Ну, значит, так: Кюстрина она, конечно, задвинет в конец. Засунет на дно. Чтобы не видно было и не высовывался. А дальше — быстро распределит и остальных. В ее тщательно продуманной шеренге найдется место и для сомнительных личностей вроде него самого, с аккуратной жестяной биркой: вольный художник. (А какой он, к черту, художник? И какой уж там вольный?) А Юрий Андреевич Гончаров, разумеется, будет проходить всего лишь по графе: стандартный кандидат наук. Во всем этом не было клеветы (ведь Людмила Рихардовна если что строила, то не на песке). И вообще Карданов вовсе не был против логичности и упорядоченности. Но нельзя же давать разгуляться  и м  с такой силой?

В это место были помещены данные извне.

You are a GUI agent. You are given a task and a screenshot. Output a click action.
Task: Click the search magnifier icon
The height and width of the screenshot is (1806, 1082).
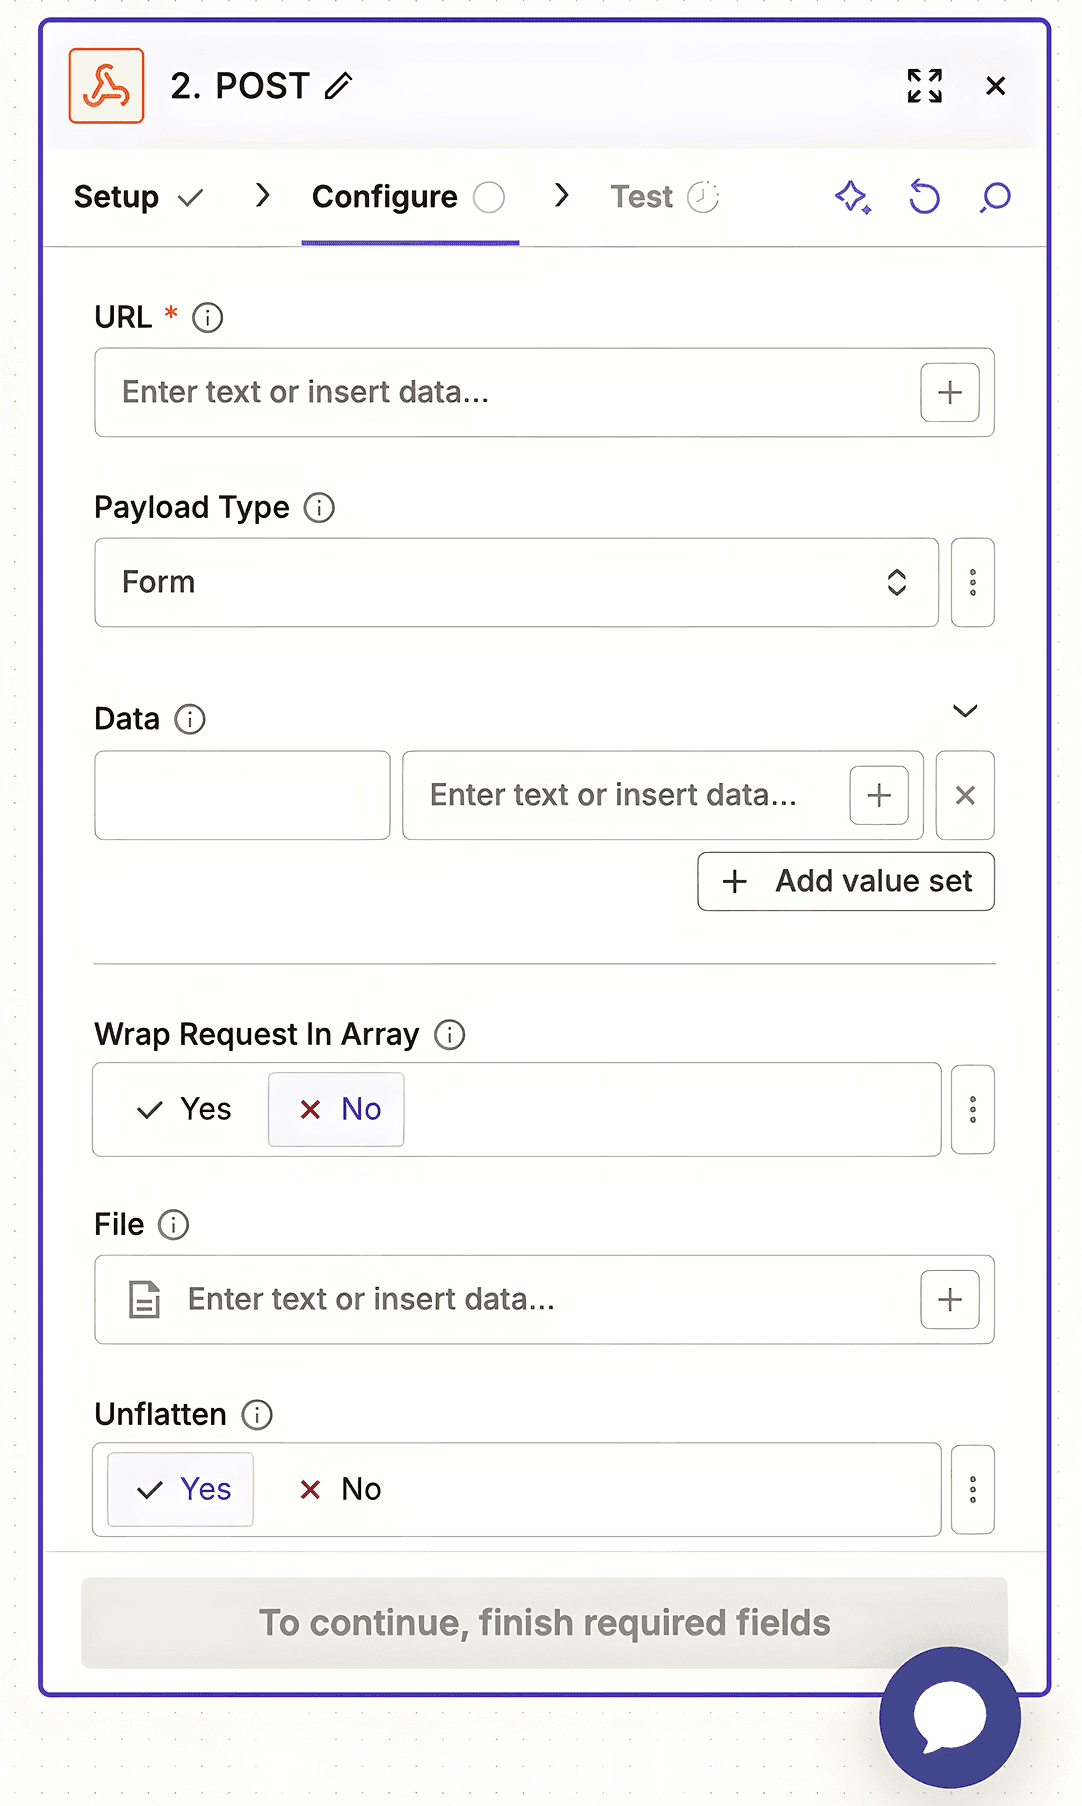(x=995, y=197)
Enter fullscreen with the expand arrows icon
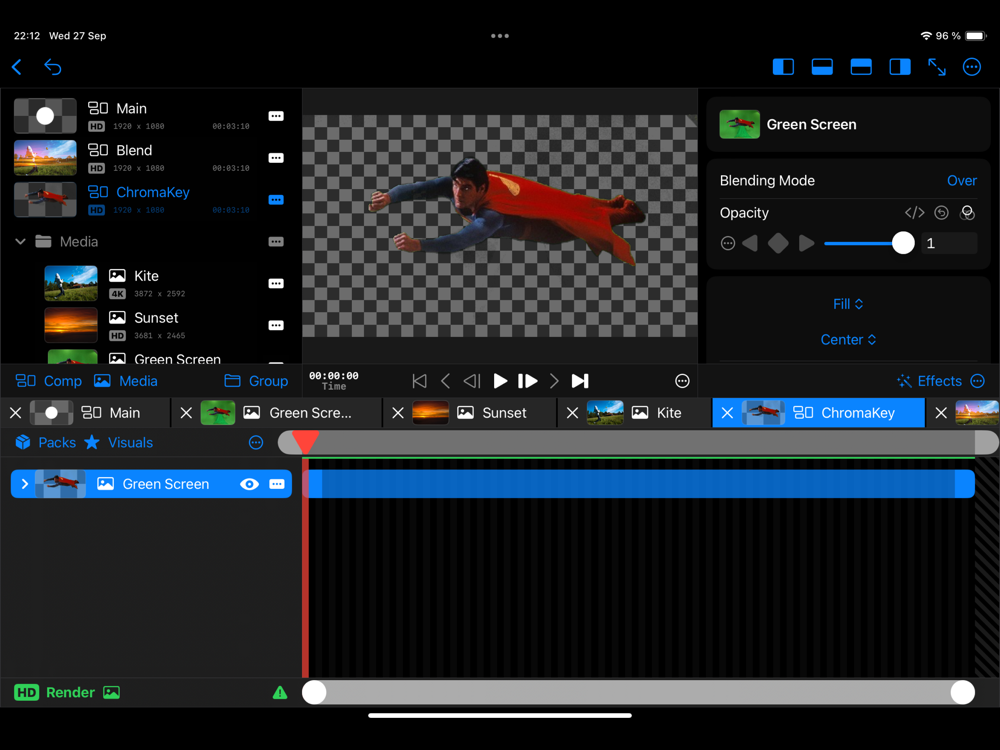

Ведь если  о н и  только и правы, купи себе подробную карту центра Москвы и изучи ее за полчаса. И незачем ходить тут пешком десятки лет, все равно ничего не обнаружишь сверх того, что обозначено в плане.

XXXIII

— Надо было сразу, надо было сразу… — твердили ему тогда Гончаров и другие. Т о г д а — это еще до поступления в Институт Сухорученкова. И тогда, кроме Гончарова, Кюстрина, Хмылова, были еще и другие: Саша Петропавловский, Аполлон Шундик, Гена Щусев… Как бы еще и другая, параллельная, компания. И еще третья, пересекающаяся со второй на Клюеве. Клюев рвался куда-то на северо-восток, собирать песни по деревням. Его снимали с электричек и поездов, потому что он, так же как и Виктор, как и многие из них, не удосуживался внедриться в какую-нибудь организацию, в какой-нибудь, допустим, НИИ или Совет по фольклору, — да и как он мог туда проникнуть, нужно же было для начала хоть высшее образование иметь, а они только что тогда пооканчивали школы, и, стало быть, никто его в творческие командировки не посылал. Он сам себя посылал, но командировочных расходов сам себе оплатить не мог. Контролеры поездов и электричек знать этого ничего не могли, снимали его с маршрута и водворяли в лоно семьи, в лоно районного отделения милиции, где после третьего или четвертого водворения его поставили на учет. Но районное отделение слабое имело тогда влияние, и он продолжал ездить вне штатного какого-либо расписания. Наконец с ним встретились ребята из «Комсомолки» и из «Московского комсомольца». Корреспонденты. Не с ним, конечно, одним, но и с Щусевым — поэтом, никуда не посылавшим свои стихи, а только читавшим их среди своих; с Петропавловским, затеявшим литературный кружок для ребят пятых-седьмых классов на базе одной районной библиотеки; с Кардановым и Гончаровым — в общем, со всеми, кто изволил прийти на эту встречу.

Ребята из газет вовсе не были нацелены так уж однозначно на фельетон об этих блудных сынах двух-трех центральных московских школ, чересчур бурно сорвавшихся с якорей и проявлявших, по их мнению, чересчур взрывчатую общественную активность. Активность — это вроде бы звучало неплохо и в духе времени, но почему уж такую неуправляемую? И самое главное — в н е  традиционных форм организованности и упорядоченности. Литературный кружок при библиотеке… Вроде бы прекрасно… Отменная инициатива. Но почему именно Петроплавловский? Кто он такой, и кто его уполномачивал? Что они там разбирают, какие-такие сочинения или стихи пяти-шестиклассников? О чем?